Серёгин ощупал ногу и, чуть улыбнувшись, сказал:
– Сам вас вылечу. Нога у вас не сломана, а только вывихнута.
Он знал: надо действовать сейчас же, энергично. И Морозов не успел опомниться, как Серёгин резко рванул его ногу. Одновременно раздались хруст в колене и стон механика.
– Вот и всё, а вы боялись, – пошутил майор. – Часа через три вам будет совсем легко.
После «операции» на лице Морозова появилась испарина. Кто-то подал ему чистый носовой платок. Он вытер влажный лоб и попросил:
– Дайте, пожалуйста, бумагу, буду сочинять радиограмму.
Быстро сгущались сумерки. Запылал костёр, и при дрожащем свете его пламени Морозов сосредоточенно дописывал донесение. Тем временем майор беседовал с бойцами.
– Тяжело говорить об этом, товарищи. Перелёт вокруг границ нашей Родины, совершаемый известным лётчиком Соколовым и его друзьями, окончился катастрофой.
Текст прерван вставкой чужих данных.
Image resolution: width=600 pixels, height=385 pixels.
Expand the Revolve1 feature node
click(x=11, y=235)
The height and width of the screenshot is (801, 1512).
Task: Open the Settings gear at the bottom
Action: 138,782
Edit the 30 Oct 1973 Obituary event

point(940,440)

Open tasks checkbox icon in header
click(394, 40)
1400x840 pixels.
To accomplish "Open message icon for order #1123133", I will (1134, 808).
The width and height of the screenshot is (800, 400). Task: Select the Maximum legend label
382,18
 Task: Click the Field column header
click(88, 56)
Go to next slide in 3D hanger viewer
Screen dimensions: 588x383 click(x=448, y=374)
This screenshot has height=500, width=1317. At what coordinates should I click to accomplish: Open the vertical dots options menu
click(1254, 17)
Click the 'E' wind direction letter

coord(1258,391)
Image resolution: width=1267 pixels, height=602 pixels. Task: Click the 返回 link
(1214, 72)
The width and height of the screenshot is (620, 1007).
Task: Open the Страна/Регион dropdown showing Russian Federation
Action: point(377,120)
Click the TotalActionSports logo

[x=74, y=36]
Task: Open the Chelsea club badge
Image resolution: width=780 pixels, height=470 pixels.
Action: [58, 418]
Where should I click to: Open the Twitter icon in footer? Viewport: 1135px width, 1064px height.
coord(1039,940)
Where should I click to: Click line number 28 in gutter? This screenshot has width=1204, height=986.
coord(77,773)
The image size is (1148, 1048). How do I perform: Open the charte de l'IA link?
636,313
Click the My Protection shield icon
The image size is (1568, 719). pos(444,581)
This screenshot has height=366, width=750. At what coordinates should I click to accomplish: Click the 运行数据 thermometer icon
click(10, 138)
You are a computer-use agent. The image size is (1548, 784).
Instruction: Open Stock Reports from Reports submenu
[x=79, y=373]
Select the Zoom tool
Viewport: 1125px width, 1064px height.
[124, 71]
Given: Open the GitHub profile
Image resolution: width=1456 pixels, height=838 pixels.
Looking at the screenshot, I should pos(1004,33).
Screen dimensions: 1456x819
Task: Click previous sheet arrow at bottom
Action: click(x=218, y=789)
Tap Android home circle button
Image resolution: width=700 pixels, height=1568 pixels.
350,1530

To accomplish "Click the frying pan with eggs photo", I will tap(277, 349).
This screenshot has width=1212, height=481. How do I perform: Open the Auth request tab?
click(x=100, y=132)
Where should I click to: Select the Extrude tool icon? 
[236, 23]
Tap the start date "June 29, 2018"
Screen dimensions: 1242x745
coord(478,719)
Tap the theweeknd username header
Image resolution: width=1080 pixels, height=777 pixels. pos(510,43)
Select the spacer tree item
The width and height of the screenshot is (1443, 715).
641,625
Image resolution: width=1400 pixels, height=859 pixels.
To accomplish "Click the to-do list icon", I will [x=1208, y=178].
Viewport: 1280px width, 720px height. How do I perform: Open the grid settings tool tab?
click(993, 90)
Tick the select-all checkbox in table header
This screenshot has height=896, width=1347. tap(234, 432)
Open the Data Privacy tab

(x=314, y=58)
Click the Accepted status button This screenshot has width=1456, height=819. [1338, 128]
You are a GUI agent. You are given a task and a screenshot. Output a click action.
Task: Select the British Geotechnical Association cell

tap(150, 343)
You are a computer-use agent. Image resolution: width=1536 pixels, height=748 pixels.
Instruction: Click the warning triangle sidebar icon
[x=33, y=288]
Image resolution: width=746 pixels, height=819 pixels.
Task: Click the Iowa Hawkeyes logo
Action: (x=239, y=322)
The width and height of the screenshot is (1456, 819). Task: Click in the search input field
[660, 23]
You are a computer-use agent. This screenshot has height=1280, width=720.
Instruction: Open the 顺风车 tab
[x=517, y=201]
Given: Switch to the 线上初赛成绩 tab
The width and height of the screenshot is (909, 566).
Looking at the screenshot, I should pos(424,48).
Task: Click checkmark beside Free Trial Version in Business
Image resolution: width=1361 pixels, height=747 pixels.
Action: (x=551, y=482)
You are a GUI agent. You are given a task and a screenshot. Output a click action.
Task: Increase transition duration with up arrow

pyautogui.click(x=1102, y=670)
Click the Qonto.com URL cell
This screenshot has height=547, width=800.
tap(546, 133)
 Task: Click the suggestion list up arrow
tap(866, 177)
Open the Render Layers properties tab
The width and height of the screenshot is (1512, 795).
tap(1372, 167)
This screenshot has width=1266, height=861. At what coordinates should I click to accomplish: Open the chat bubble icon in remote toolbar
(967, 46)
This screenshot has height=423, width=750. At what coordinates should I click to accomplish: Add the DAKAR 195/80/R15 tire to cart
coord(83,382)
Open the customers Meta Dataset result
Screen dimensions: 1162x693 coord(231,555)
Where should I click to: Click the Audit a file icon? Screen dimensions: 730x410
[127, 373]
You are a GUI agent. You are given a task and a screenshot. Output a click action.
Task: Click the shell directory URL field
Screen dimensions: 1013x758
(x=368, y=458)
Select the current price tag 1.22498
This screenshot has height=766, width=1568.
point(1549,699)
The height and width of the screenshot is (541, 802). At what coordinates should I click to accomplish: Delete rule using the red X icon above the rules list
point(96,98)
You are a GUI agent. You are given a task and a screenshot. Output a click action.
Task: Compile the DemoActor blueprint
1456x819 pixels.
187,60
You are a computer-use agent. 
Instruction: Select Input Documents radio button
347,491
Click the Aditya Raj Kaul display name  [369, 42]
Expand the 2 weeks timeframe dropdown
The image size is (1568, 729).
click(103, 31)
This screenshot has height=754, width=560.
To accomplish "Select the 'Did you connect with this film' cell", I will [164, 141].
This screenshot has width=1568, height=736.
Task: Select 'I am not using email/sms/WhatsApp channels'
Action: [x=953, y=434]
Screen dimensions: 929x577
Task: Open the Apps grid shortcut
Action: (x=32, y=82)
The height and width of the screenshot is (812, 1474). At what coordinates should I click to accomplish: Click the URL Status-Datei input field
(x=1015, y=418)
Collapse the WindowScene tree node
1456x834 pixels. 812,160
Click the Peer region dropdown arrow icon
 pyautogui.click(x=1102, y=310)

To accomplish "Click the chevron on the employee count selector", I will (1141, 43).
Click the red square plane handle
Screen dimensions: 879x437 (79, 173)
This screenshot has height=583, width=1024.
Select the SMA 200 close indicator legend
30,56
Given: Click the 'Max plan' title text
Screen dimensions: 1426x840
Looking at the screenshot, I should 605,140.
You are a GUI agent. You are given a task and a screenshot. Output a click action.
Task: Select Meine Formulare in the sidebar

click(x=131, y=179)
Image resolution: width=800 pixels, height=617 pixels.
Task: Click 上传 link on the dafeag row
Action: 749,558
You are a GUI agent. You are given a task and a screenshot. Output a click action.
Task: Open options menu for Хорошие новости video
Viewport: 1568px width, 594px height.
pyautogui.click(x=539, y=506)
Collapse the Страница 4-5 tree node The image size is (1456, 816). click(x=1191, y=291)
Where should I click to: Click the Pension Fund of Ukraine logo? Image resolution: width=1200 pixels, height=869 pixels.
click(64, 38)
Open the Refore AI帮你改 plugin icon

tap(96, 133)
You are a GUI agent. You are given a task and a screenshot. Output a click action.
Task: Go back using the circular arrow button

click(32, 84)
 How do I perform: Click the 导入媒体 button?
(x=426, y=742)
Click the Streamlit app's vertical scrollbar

Из штаба сообщают, что последняя радиограмма с борта самолёта оборвалась на полуслове. По всем данным самолёт в это время находился в районе Могочи. В посёлке ясно слышали, как в облаках, совсем низко, ревели моторы. Дальше по маршруту ни в одном населённом пункте не видели и не слышали самолёта. Впрочем, мы теперь знаем, что этого и не могло быть. Самолёт упал где-то недалеко от нас. Правительство дало указание лётчикам Забайкальского округа, пограничникам, партийным, общественным организациям принять участие в поисках «Кречета». Приказ такой получили и мы и уже, по счастливой случайности, выполнили часть задания. Надеюсь, что доведём поиск до конца. Одновременно будем ловить нарушителей.
...Через несколько минут радиоволны донесли до Читы, а затем до московского Кремля печальную весть о катастрофе самолёта в небе над тайгой.